Advanced glycation of the Arg-Gly-Asp (RGD) tripeptide motif modulates retinal microvascular endothelial cell dysfunction

Purpose: Advanced glycation endproduct (AGE) formation on the basement membrane of retinal capillaries has been previously described but the impact of these adducts on capillary endothelial cell function vascular repair remains uncertain. This investigation has evaluated retinal microvascular endothelial cells (RMECs) growing on AGE-modified fibronectin (FN) and determined how this has an impact on cell-substrate interactions and downstream oxidative responses and cell survival. Methods: RMECs were grown on methylglyoxal-modified FN (AGE-FN) or native FN as a control. RMEC attachment and spreading was quantified. In a separate treatment, the AGE-FN substrate had Arg-Gly-Asp-Ser (RGDS) or scrambled peptide added before seeding. Phosphorylation of focal adhesion kinase (FAK) and alpha 5 beta 1 integrin localization was assessed and apoptosis evaluated. In a subset of RMECs that remained attached to the AGE-FN substrate, the production of superoxide (O-2(-)) was assayed using dihydroethidium (DHE) fluorescence or lucigenin, in the presence or absence of NADPH. The specificity of the O-2(-) assays was confirmed by inhibition in the presence of polyethylene-glycol-superoxide dismutase (PEG-SOD).

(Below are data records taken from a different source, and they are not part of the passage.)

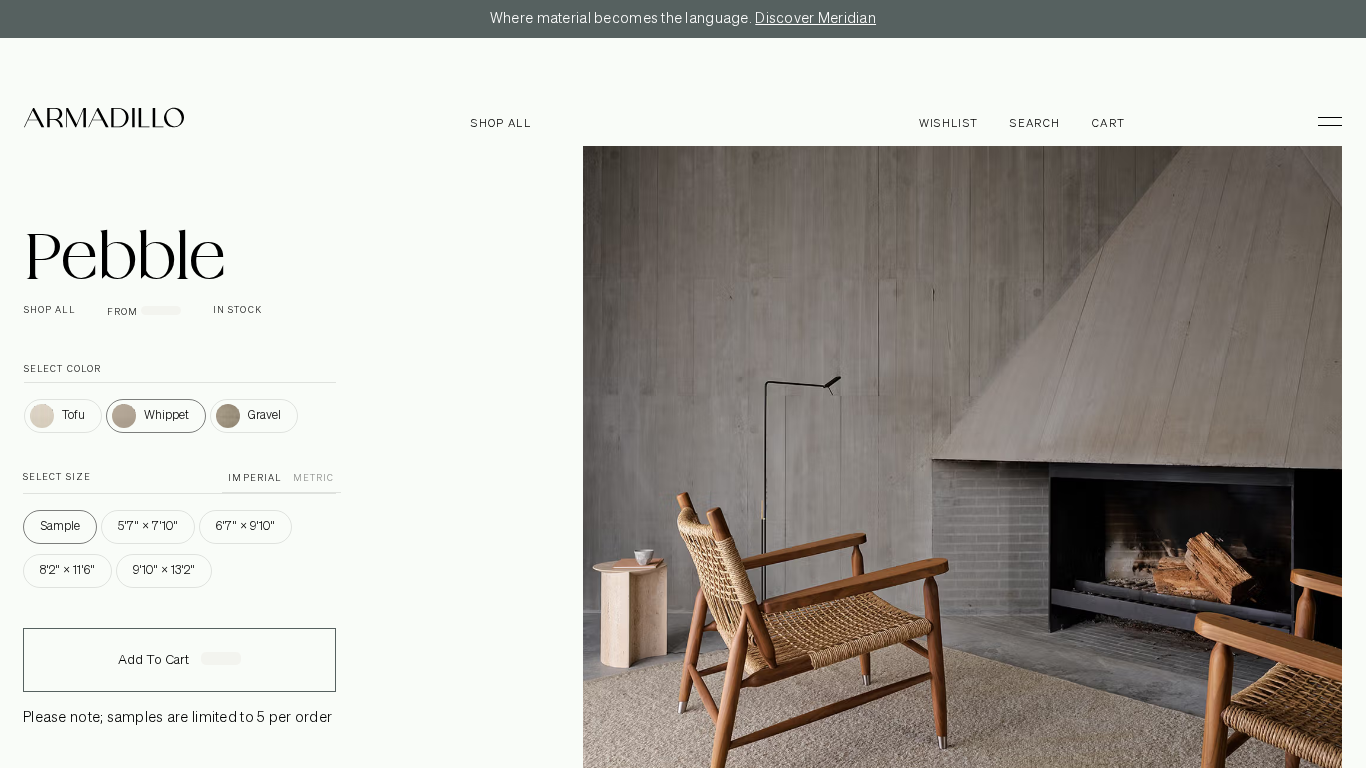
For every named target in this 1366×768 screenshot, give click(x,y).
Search (1035, 123)
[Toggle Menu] (1321, 121)
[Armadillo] (104, 121)
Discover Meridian (815, 19)
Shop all (501, 123)
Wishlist (949, 123)
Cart (1108, 123)
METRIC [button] (313, 478)
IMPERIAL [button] (254, 478)
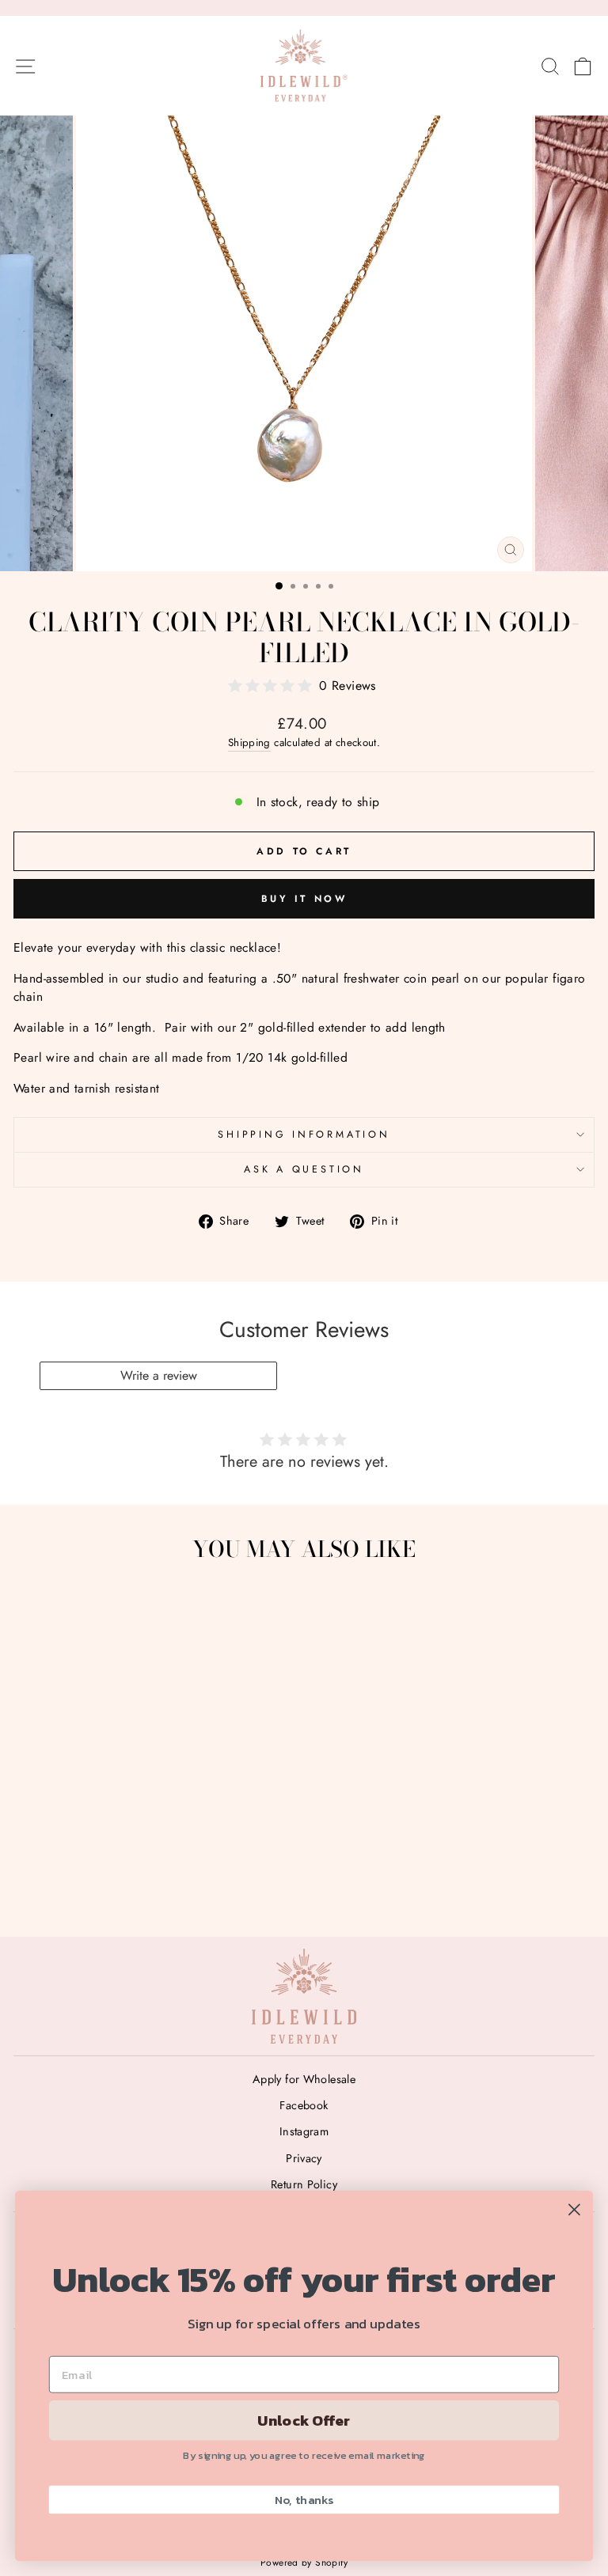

AGE-mediated changes to mRNAs encoding key basement membrane proteins and regulatory enzymes were investigated using real-time RT-PCR. Results: AGE-FN reduced RMEC attachment and spreading when compared to FN controls (p<0.001). RGDS peptide enhanced cell attachment on AGE-FN (p<0.001), while the scrambled peptide had no effect. FAK phosphorylation in AGE-exposed RMECs was reduced in a time-dependent fashion, while alpha 5 beta 1 integrin-immunoreactivity became focal at the basal membrane. AGE-exposure induced apoptosis, a response significantly prevented by RGDS peptide. AGE-exposure caused a significant increase in basal O-2(-) and NADPH-stimulated production by RMECs (p<0.01), while AGE-FN also increased basement membrane associated mRNA expression (p<0.05). Conclusions: AGE substrate modifications impair the function of retinal capillary endothelium and their reparative potential in response to diabetes-related insults. Arginine-specific modifications alter vital endothelial cell interactions with the substrate. This phenomenon could play an important role in dysfunction and nonperfusion of retinal capillaries during diabetes.